What the exercise asks — Copy the entries below in full, keeping them exactly as they are.

Data in this exercise Start Marker

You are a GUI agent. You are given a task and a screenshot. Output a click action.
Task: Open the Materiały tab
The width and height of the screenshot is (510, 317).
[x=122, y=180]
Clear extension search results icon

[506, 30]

Data in this exercise End Marker

Reply to the task —
You are a GUI agent. You are given a task and a screenshot. Output a click action.
Task: Open the Materiały tab
The width and height of the screenshot is (510, 317).
[x=122, y=180]
Clear extension search results icon

[506, 30]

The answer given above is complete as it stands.